The kiwi strengthened against the Australian dollar after figures showed Australia's trade deficit widened for a third month in February, to A$1.26 billion, just under-shooting a Bloomberg survey forecasting a gap of A$1.3 billion. Financial markets in Australia and New Zealand will be closed Friday for the Easter break and when the local market re-opens on Tuesday it will be on expectations the Reserve Bank of Australia will cut its cash rate a quarter point to 2 percent, compared to the New Zealand equivalent 3.5 percent. Traders are pricing in a 73 percent chance of a rate cut on Tuesday, according to the Overnight Index Swap Curve.

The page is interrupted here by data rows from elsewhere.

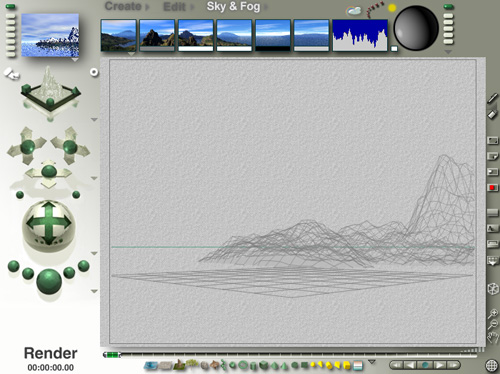The width and height of the screenshot is (500, 374).
Task: Select the Pan hand tool
Action: coord(493,338)
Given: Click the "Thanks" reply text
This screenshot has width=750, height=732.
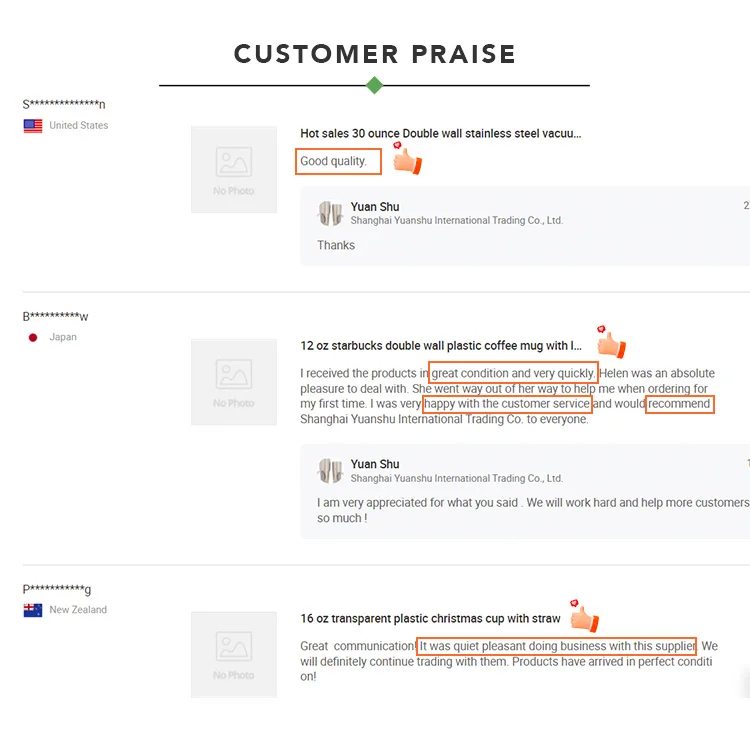Looking at the screenshot, I should tap(336, 245).
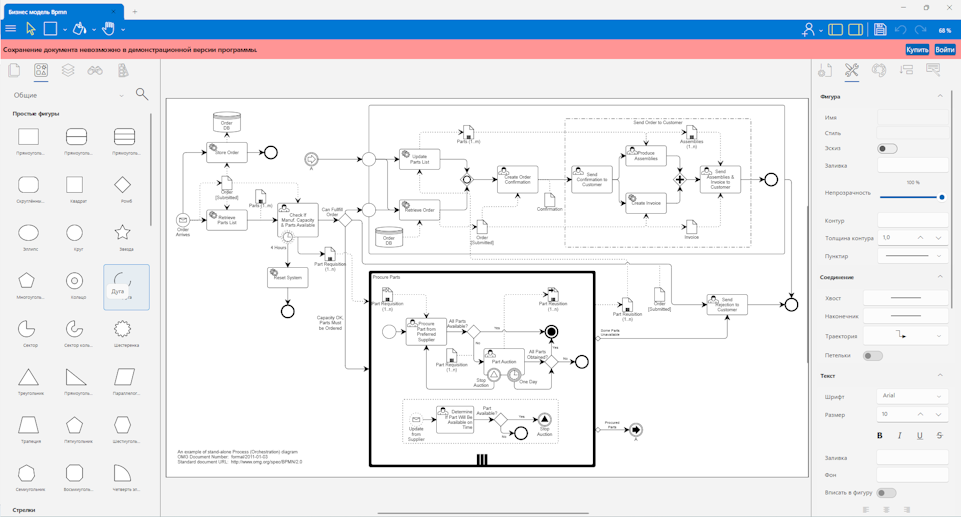Select the paint bucket fill tool
The width and height of the screenshot is (961, 517).
80,29
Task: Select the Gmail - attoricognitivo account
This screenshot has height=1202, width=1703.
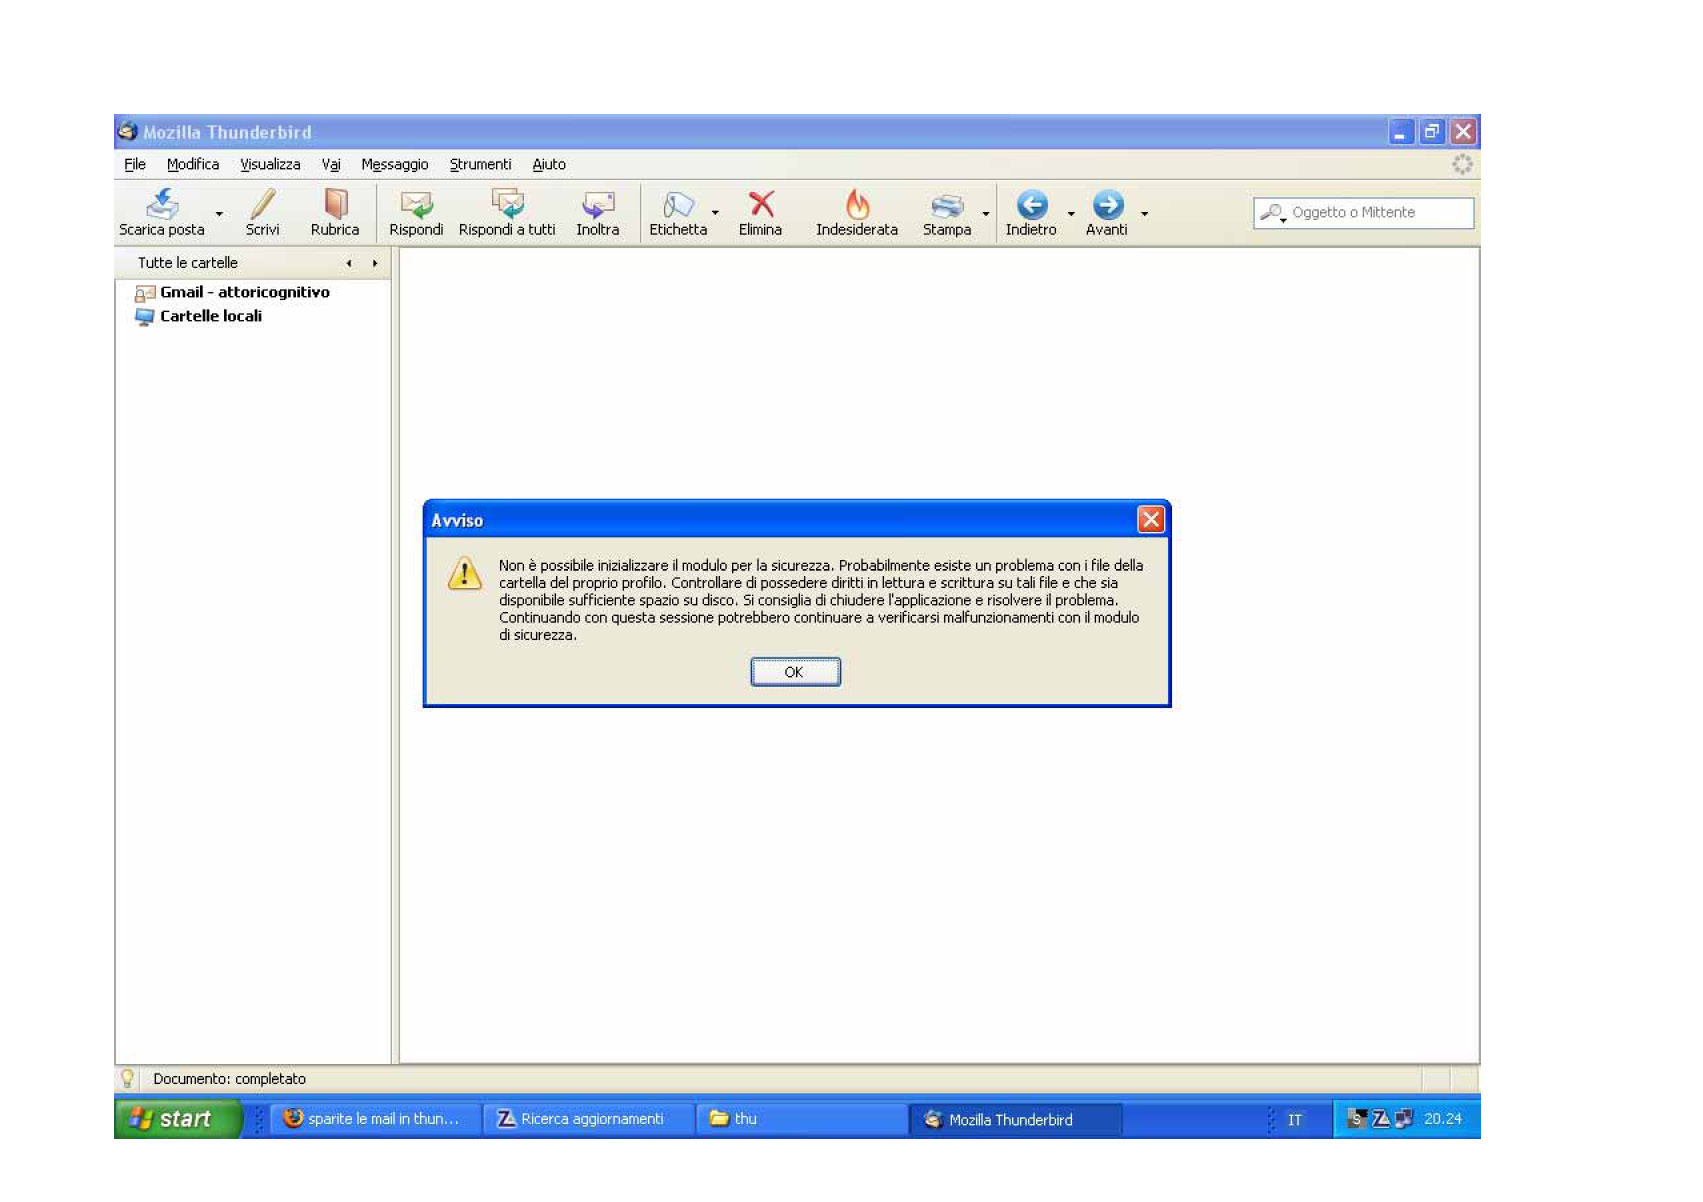Action: (244, 292)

"With the interest rate differential, if they do cut rates there's a high chance we will see parity" between the kiwi and the Australian dollar, said Stuart Ive, senior dealer at OMF. "I find it hard to believe it will be sustained though."
Ahead of the RBA, US non-farm payrolls due out Friday in the US are expected to show the world's biggest economy added 245,000 jobs last month, although the the ADP National Employment Report on private payrolls showed a lower-than-expected gain of 189,000 last month, the lowest in 14 months.
"The expectation is for a very good number. If it fails to deliver, then the US dollar could be punished," Ive said. Any moves could also be amplified by reduced trading during a holiday period. "The market is long US dollars. Whether the Federal Reserve raises in June or September, interest rates are going up" in the US.
The kiwi actually gained overnight after prices for dairy products fell an average 10.8 percent in the latest GlobalDairyTrade auction, with many in the market anticipating an even weaker sale.
The currency was little changed at 69.28 euro cents from 69.32 cents yesterday. Ive said next week is key for the euro because the deadline for Greece to repay 450 million euros of debt is April 9 and any disruption could see the euro drop sharply initially.
The kiwi slipped to 89.29 yen from 89.38 yen yesterday and was little changed at 50.31 British pence from 50.29 pence.